月例経済概観


欧州経済
総合指標でみる景気の現状

○ドイツ:回復、フランス:拡大、イギリス:拡大テンポが鈍化傾向




 《ポイント》

【ドイツ】
 景気は回復している。3月の鉱工業生産(除く建設)は前月比−0.5%と4か月ぶりのマイナスながら、1−3月平均は104.3と前期(101.8)を上回った。ただ、雇用については、4月の失業率が11.4%と統一後最高(97年10−12月の11.8%)に近い水準に留まるなど、厳しい環境が続いている。
【フランス】
 景気は拡大している。2月の貿易収支が140億フランの黒字と6か月連続で前年を上回り、2月の鉱工業生産(除く建設)も前月比+0.7%と2か月ぶりにプラスとなった。また、個人消費も、2月の工業品家計消費が前年同月比+3.9%と6か月連続で前年を上回るなど回復している。なお、雇用環境は、2月の失業率が12.0%となお高水準であるが、ピーク(97年6月の12.6%)より0.6%ポイント低下している。
【イギリス】
 景気の拡大は続いているが、拡大テンポが鈍化している。3月の小売売上数量が前年同月比 +4.2%と引き続き好調に推移するなど、個人消費を中心に景気拡大がなお続いており、3月の失業率も17年8か月ぶりに5%を下回った前月と同じ4.9%となった。しかしながら、鉱工業生産が昨年7月をピークに緩やかな低下傾向を辿るなど、拡大テンポはこのところ鈍化している。

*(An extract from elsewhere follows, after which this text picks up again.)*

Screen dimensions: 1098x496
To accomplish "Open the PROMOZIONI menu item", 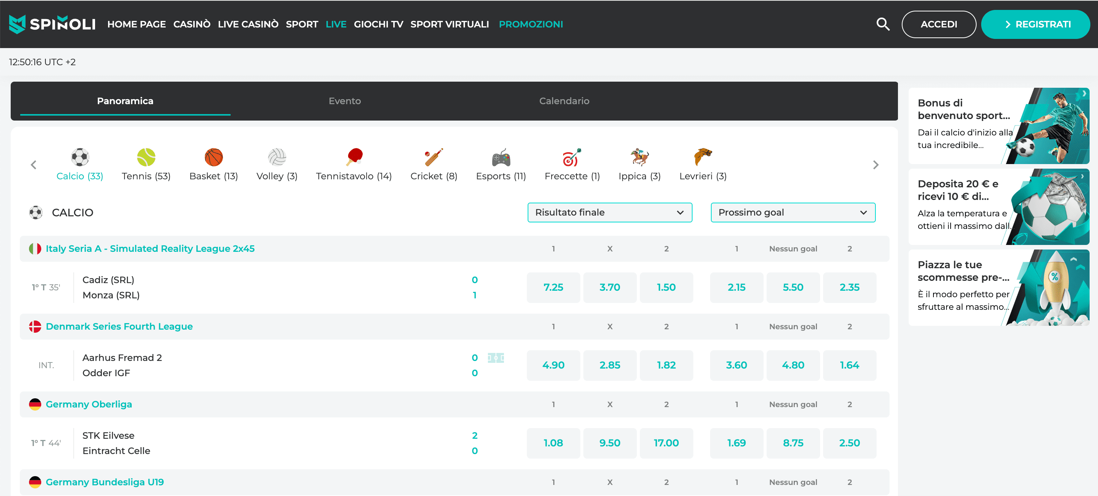I will click(x=531, y=24).
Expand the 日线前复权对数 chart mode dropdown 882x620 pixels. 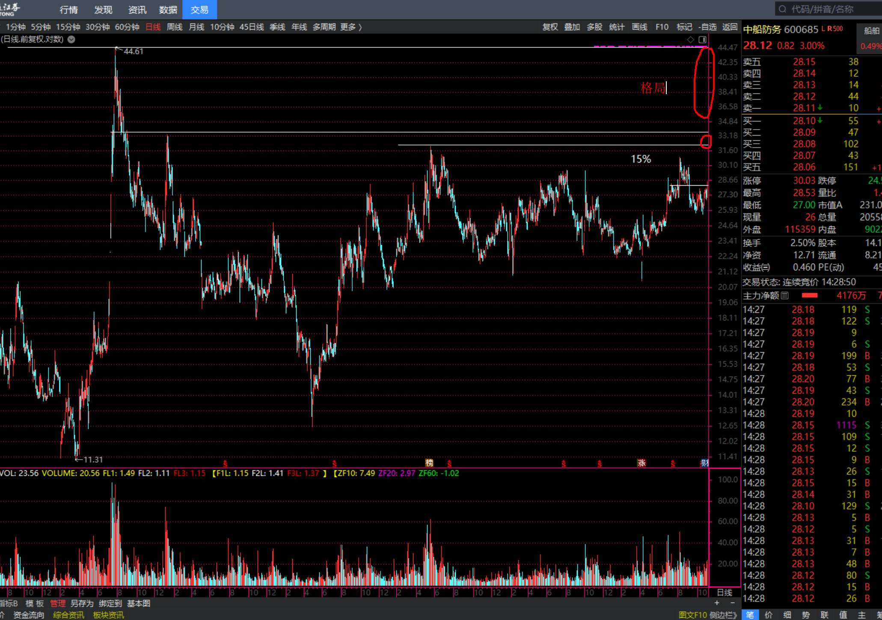pos(71,39)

(出所:独連邦雇用庁、独経済省、仏労働省、仏国立経済統計研究所、英中央統計局)
(参考) EU首脳会議(欧州理事会)は、5月2日の特別会議で、加盟15か国中、11か国による99年1月からの単一通貨導入を正式決定した。また、近く設立される欧州中央銀行の役員会メンバー(総裁等6人)を推薦した。



【解説:ドイツ経済】

 ドイツ経済は回復しており、主要経済指標は、生産関連を中心に総じて堅調に推移している。
 3月の生産関連の指標をみると、鉱工業生産が高水準を続け、IFO景況指数(旧西独地域)についても、業況見通しは若干後退したが、現況判断が2月に記録した6年2か月ぶりの高水準と同じ94.0となった。また、製造業新規受注も、既往最高の前月を下回ったものの、前年同月比+6.3%と高水準を続けた。
 需要関連の指標を内外需別にみると、内需では、3月の国内資本財新規受注が前年同月比+7.7%と3か月連続で前年を上回り、設備投資に回復の兆しがみられる一方、個人消費面では、2月の小売売上数量が同−0.5%と4か月連続で前年割れとなるなど、盛り上がりに欠ける状態が続いている。好調の続く外需では、2月の貿易黒字が117億マルクと4か月連続で前年を上回ったほか、3月の国外向け製造業新規受注も前年同月比+6.6%と25か月連続で前年を上回った。
 他方、物価面では、3月には、消費者物価が東西ドイツ統一後最低だった2月と同じ前年同月比+1.1%となったほか、生産者物価も同+0.6%と伸びを低めるなど、落ち着いた動きを続けている。